Page MenuHomePhabricator

Enhance extract_sections headings with level and (stripped) name attributes
Closed, ResolvedPublicFeature

Description

extract_sections returns sections in a list, which doesn't replicate the sections' hierarchy determined by heading levels. If a bot is supposed to understand the structure of an article, the hierarchy is crucial.

Providing our implementation will reduce the code needed by Pywikibot users.

Requirements:

  • The level of a heading is the maximal number of equals signs present both at its beginning and its end.
  • The stripped name does not contain the equals signs.

Event Timeline

The stripped name does not contain the equals signs.

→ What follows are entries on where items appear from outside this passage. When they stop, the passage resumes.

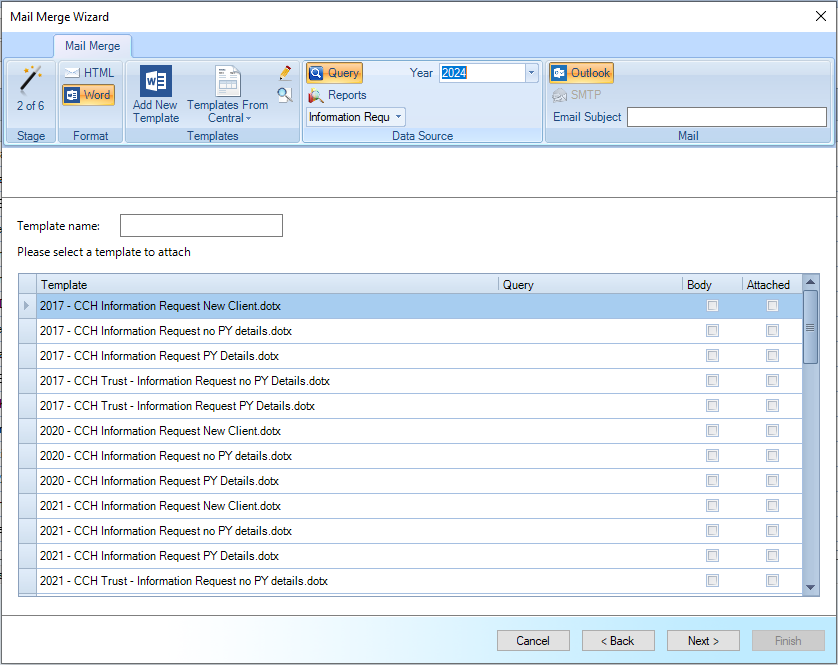This screenshot has width=838, height=665.
Task: Select Outlook as mail method
Action: pyautogui.click(x=581, y=73)
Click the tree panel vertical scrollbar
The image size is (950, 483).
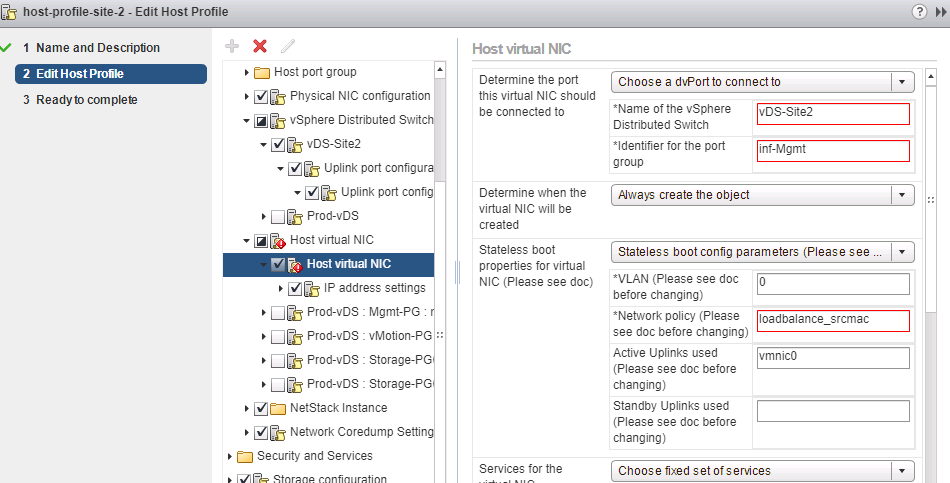point(440,250)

The section headers aren't stripped:

import pywikibot
from pywikibot.textlib import extract_sections
from pprint import pprint
s = pywikibot.Site('wikipedia:en')
t ="""'''A''' is a thing.

== History of A ==
Some history...

== Usage of A ==
Some usage...

=== Some details ===
Details of Usage...

[[Category:Things starting with A]]
"""
x = extract_sections(t, s)
pprint(x.sections)
[_Section(title='== History of A ==', content='\nSome history...\n\n'),
 _Section(title='== Usage of A ==', content='\nSome usage...\n\n'),
 _Section(title='=== Some details ===', content='\nDetails of Usage...\n\n')]
x.sections[0].title
'== History of A =='

That's precisely why such a "stripped name" should exist. ("The stripped name does not contain the equals signs." is the description of the feature.)

That's precisely why such a "stripped name" should exist. ("The stripped name does not contain the equals signs." is the description of the feature.)

Ah, now I understand the FR

Xqt triaged this task as Medium priority.Jun 11 2023, 12:26 PM

Change 930899 had a related patch set uploaded (by Xqt; author: Xqt):

[pywikibot/core@master] [IMPR] improvement for textlib.extract_sections() function

https://gerrit.wikimedia.org/r/930899

Change 930899 merged by jenkins-bot:

[pywikibot/core@master] [IMPR] improvement for textlib.extract_sections() function

https://gerrit.wikimedia.org/r/930899